What are the big hurdles with the digital home health market? Much of the technology, from high-tech medication dispensers to medication reminders and alerts. PERS systems that notify caregivers when a person has fallen and can’t get up, for example, and sensors and cameras that detect movement within a living space—are geared toward more elderly aging-in-place people.
As Jason Ray of digital health provider SimplyHome states, “A lot of the issues in the aging market are with fear of technology. A lot of people in that age range don’t have an acceptance of technology or are tech-savvy.”
Ray says others down an age bracket or two still have to accept that they have a need. There are plenty of middle-age people with conditions from high blood pressure to diabetes and other ailments who could use monitoring from home via a health service and connected devices like pulse oximeters for people with COPD and peak flow meters for asthma sufferers.
Builders of active adult communities and aging in place developments need to look into offering digital health systems—at the very least as a backbone that is in place should a person need help in coming years.

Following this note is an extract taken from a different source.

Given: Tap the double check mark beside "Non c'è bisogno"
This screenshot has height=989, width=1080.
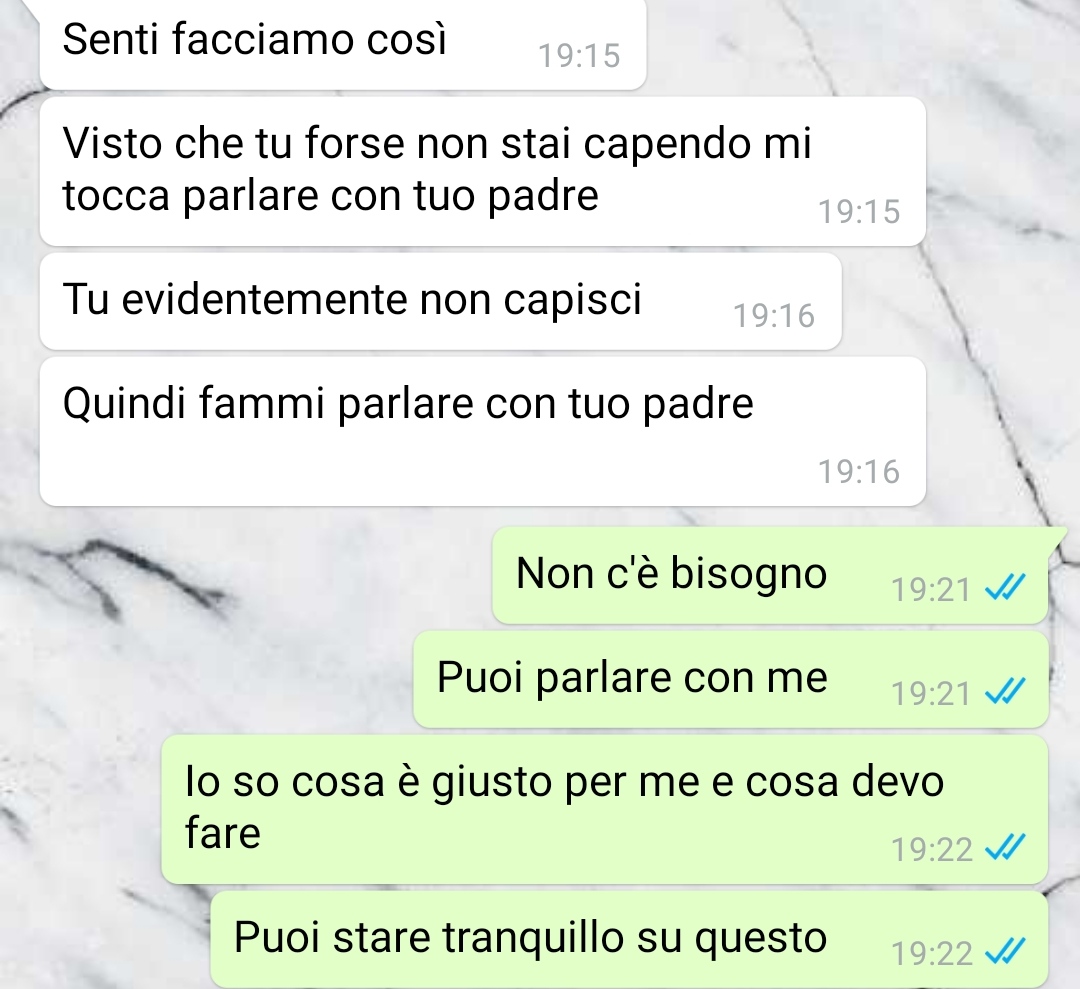Looking at the screenshot, I should (1005, 588).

SimplyHome’s system, for example, uses a Hub that wirelessly connects to other devices like blood pressure, blood glucose and COPD meters, and sends that information to caregivers via the Internet. SimplyHome has a system of sensors including door sensors to alert caregivers when a door has been opened, motion sensors to ensure a person is up and about, even its own stove sensor that knows when someone has stepped away.
But none of that stuff has to go into a new build. Just a base system of about $1,000 with the Hub can go in, and people can add to the system if they need it later, perhaps years down the line.
Rays says SimplyHome is talking to builders of a couple of communities, one which provides a full range from active adults to nursing.
“Having it available gives a lot of peace of mind,” Ray says. “It can be set up and ready to go so if 10 years from now if you have a need.”
Greater acceptance of digital home health products and services may also come with more telehealth applications, such as biometric readings that are reported to one’s doctor and not just a health provider organization. However, Ray warns that there’s a long way to go before the average person adopts digital home health.
There’s still plenty of reasons to look for this market to take off at some point in the not-too-distant future. More and more electronic health records will be rolled out, as well as policies and procedures for dealing with them. And as hospitals face steep penalties under the Affordable Care Act for readmissions, often because a patient doesn’t take medications, they will increasingly look to home digital health products.
Though major disconnects between doctors’ offices and hospitals still exist and the fact doctor’s aren’t encouraged to invest in services without insurance reimbursement, Ray and others in the digital health care industry see much broader adoption of their technologies by the end of this decade. “There are lots of people working on it, and lots of incentive,” he says.
And with homebuyers set to live out their years in active adult communities—or at least several years in new homes—homebuilders can offer buyers at least the system basics.